◆ WORK TO COMPLETE: Scan the data below and copy each line where "agent" occurs.

[INPUT DATA Boundary: Start]

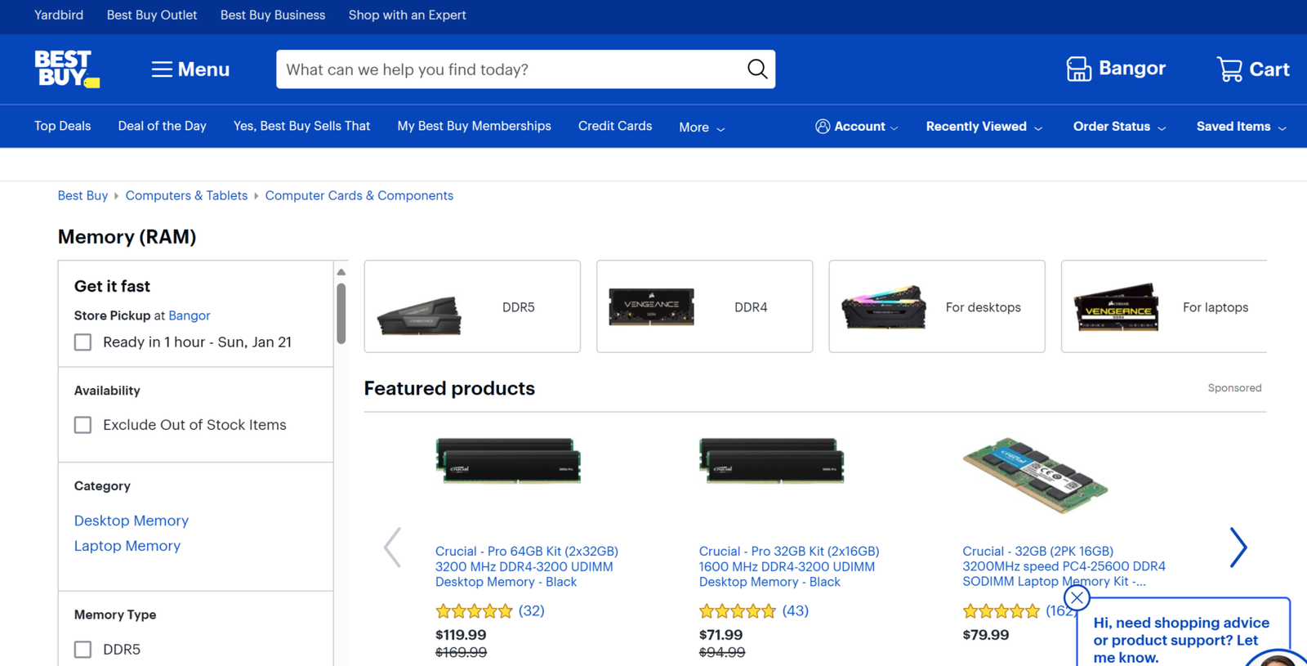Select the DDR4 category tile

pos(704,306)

[INPUT DATA Boundary: End]
[INPUT DATA Boundary: Start]

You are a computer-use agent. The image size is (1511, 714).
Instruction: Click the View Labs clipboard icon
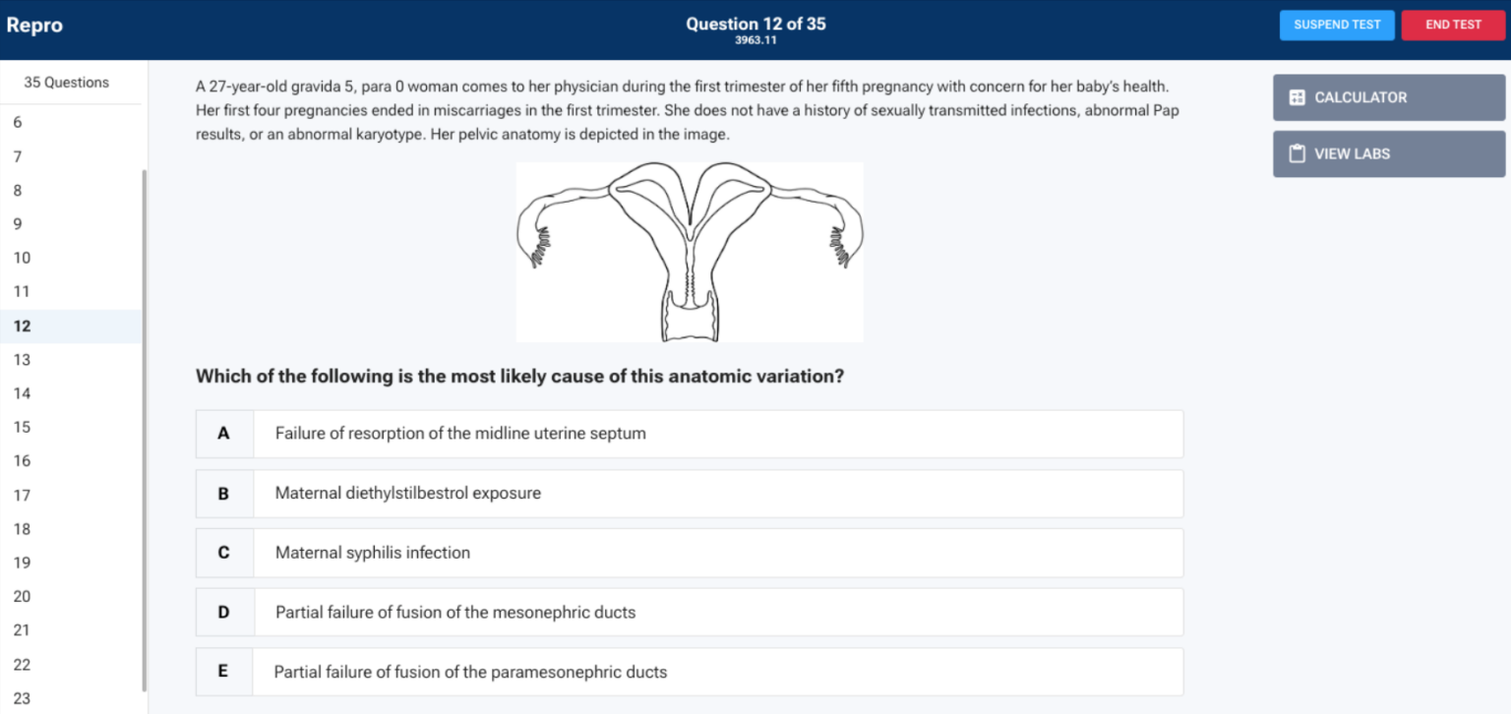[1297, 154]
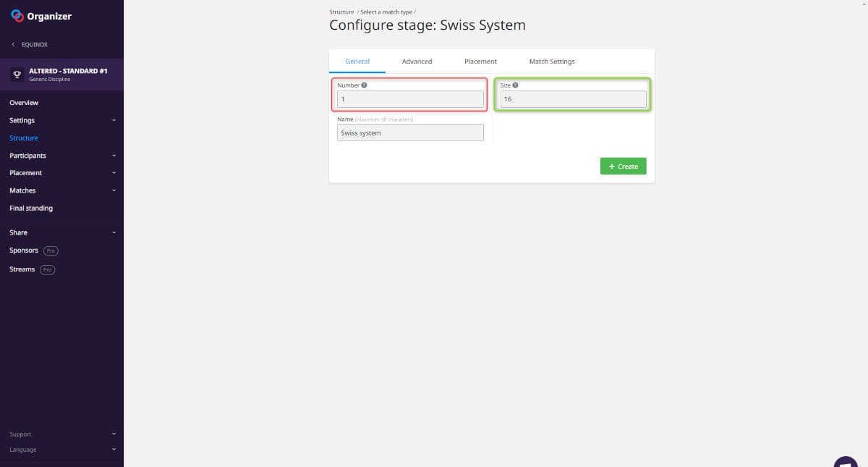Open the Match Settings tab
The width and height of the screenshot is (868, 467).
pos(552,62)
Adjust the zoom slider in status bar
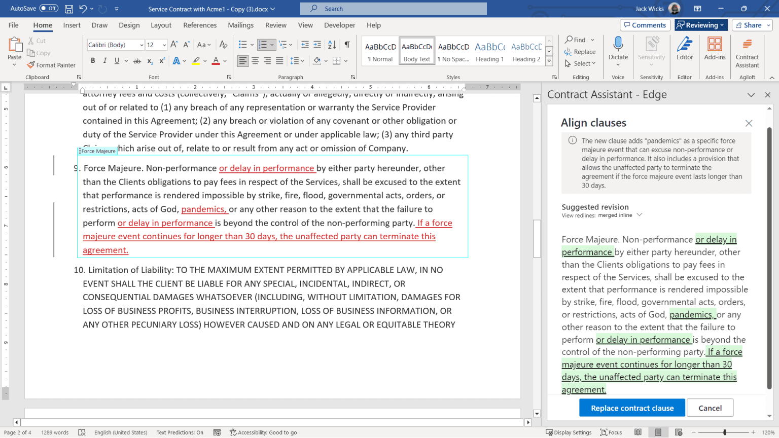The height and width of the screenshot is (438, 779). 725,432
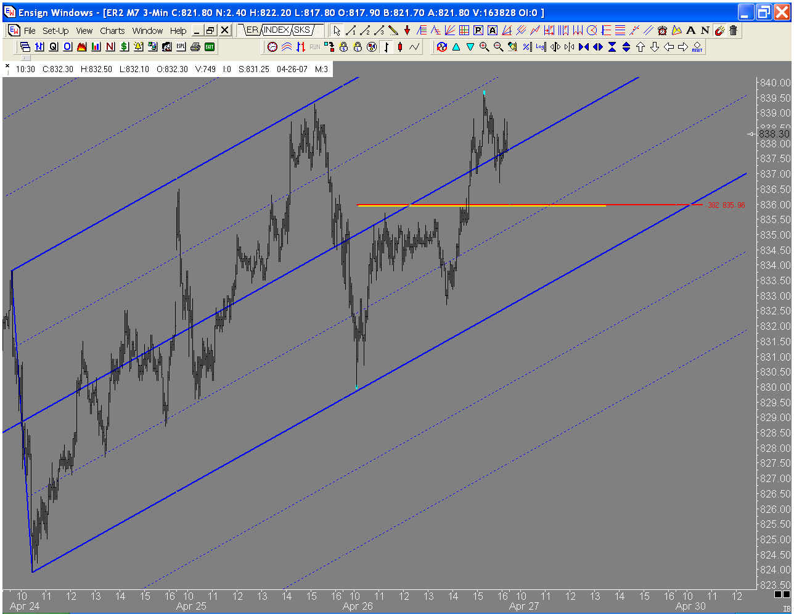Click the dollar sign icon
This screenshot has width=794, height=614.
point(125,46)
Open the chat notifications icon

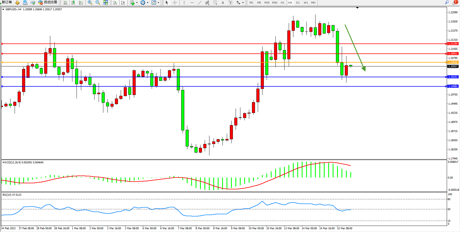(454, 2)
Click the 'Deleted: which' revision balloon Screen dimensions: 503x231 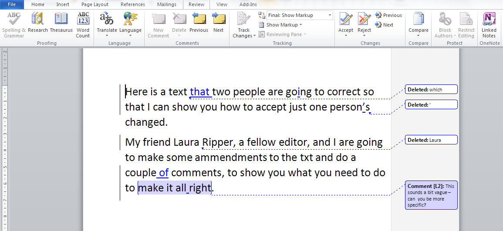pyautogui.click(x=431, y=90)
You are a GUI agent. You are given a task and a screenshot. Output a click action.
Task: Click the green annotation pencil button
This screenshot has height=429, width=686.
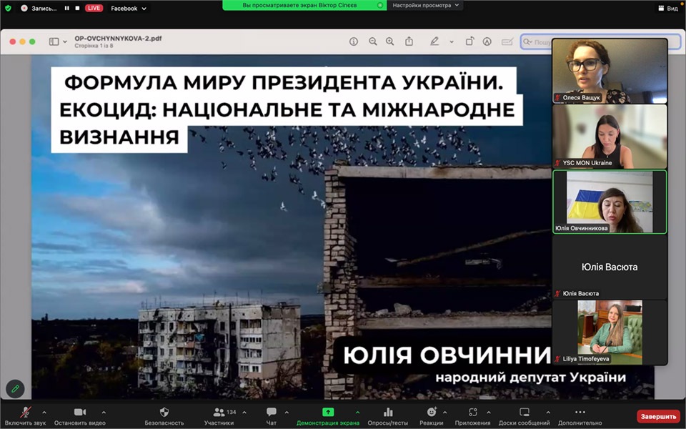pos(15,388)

[INPUT DATA Boundary: End]

◆ EXPECTED ANSWER:
You are a computer-use agent. The image size is (1511, 714).
You are a GUI agent. You are given a task and a screenshot. Output a click action.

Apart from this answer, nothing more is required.